# Under lock & key



## Dagwood56 (Aug 21, 2013)

I couldn't resist taking a photo of this. It must be some pretty valuable toilet paper!!


----------



## ronlane (Aug 21, 2013)

Hey, be glad that they did. Nothing worse than needing it and finding out that someone stole the TP.


----------



## Dagwood56 (Aug 21, 2013)

ronlane said:


> Hey, be glad that they did. Nothing worse than needing it and finding out that someone stole the TP.



So true.


----------



## Crysis (Aug 24, 2013)

I


----------



## AnnieHuley (Aug 24, 2013)

I am not going to lie I have stolen TP before.


----------



## Dagwood56 (Aug 24, 2013)

AnnieHuley said:


> I am not going to lie I have stolen TP before.



Shame on you.  Considering the price of TP these days, I suppose if push came to shove, I might help myself too.


----------



## mishele (Aug 24, 2013)

AnnieHuley said:


> I am not going to lie I have stolen TP before.

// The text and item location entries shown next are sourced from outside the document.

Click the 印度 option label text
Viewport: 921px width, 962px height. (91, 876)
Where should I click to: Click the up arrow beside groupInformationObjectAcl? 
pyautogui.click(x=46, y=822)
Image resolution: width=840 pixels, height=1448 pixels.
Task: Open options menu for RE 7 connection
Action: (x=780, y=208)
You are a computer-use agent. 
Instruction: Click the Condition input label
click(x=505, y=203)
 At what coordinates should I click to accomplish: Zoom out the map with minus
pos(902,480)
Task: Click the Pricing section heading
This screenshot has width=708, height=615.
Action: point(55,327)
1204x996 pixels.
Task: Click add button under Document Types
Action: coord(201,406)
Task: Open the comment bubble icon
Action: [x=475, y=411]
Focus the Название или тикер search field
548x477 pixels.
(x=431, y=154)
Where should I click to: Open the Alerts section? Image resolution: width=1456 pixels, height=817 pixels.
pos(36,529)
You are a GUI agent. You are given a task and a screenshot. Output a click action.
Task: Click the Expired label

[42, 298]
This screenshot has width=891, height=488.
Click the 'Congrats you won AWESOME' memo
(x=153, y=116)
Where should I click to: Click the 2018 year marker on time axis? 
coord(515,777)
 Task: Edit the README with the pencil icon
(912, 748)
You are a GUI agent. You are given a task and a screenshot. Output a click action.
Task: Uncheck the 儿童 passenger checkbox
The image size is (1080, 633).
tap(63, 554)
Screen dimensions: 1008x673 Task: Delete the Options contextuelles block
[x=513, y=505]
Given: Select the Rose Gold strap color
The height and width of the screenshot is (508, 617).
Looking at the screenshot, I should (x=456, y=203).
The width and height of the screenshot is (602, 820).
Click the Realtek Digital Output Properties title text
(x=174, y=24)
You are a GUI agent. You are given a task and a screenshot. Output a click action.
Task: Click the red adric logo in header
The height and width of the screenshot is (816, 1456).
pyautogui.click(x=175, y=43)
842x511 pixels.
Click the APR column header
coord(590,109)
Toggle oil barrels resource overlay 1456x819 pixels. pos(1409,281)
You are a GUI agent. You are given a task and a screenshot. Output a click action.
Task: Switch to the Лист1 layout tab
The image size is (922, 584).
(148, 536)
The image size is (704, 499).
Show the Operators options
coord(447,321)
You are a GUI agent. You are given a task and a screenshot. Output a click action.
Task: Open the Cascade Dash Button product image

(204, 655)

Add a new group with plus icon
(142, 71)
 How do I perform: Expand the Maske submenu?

That's pretty low, my friend...hehe


----------



## Woodsman (Aug 24, 2013)

Thats priceless,  I wonder how long it will be before someone goes to the trouble to snap the lock or the latch to steal a roll.


----------



## SashaT (Aug 24, 2013)

I look at the pic and keep thinking of this


----------



## AnnieHuley (Aug 24, 2013)

I was out and about, stopped to pee and realized "oh! I'm out of TP..." Didnt want to go to the store.... Threw the roll in my purse.


----------



## bc_steve (Aug 24, 2013)

working in the bush I have seen some interesting improvisations.  Every once in a while you see someone missing a sleeve off their t-shirt at the end of the day.


----------



## mishele (Aug 24, 2013)

I got a great visual with this. Thanks!!


----------



## FanBoy (Aug 25, 2013)

You must have been to Walmart, too! :blushing:


----------



## MartinCrabtree (Aug 25, 2013)

Nice image. I think it's more about paying someone to clean up the john after some bozo clogs the bowl and flushes repeatedly. Happens in state parks around here all the time. Damn.........it's a conspiracy!!!!


----------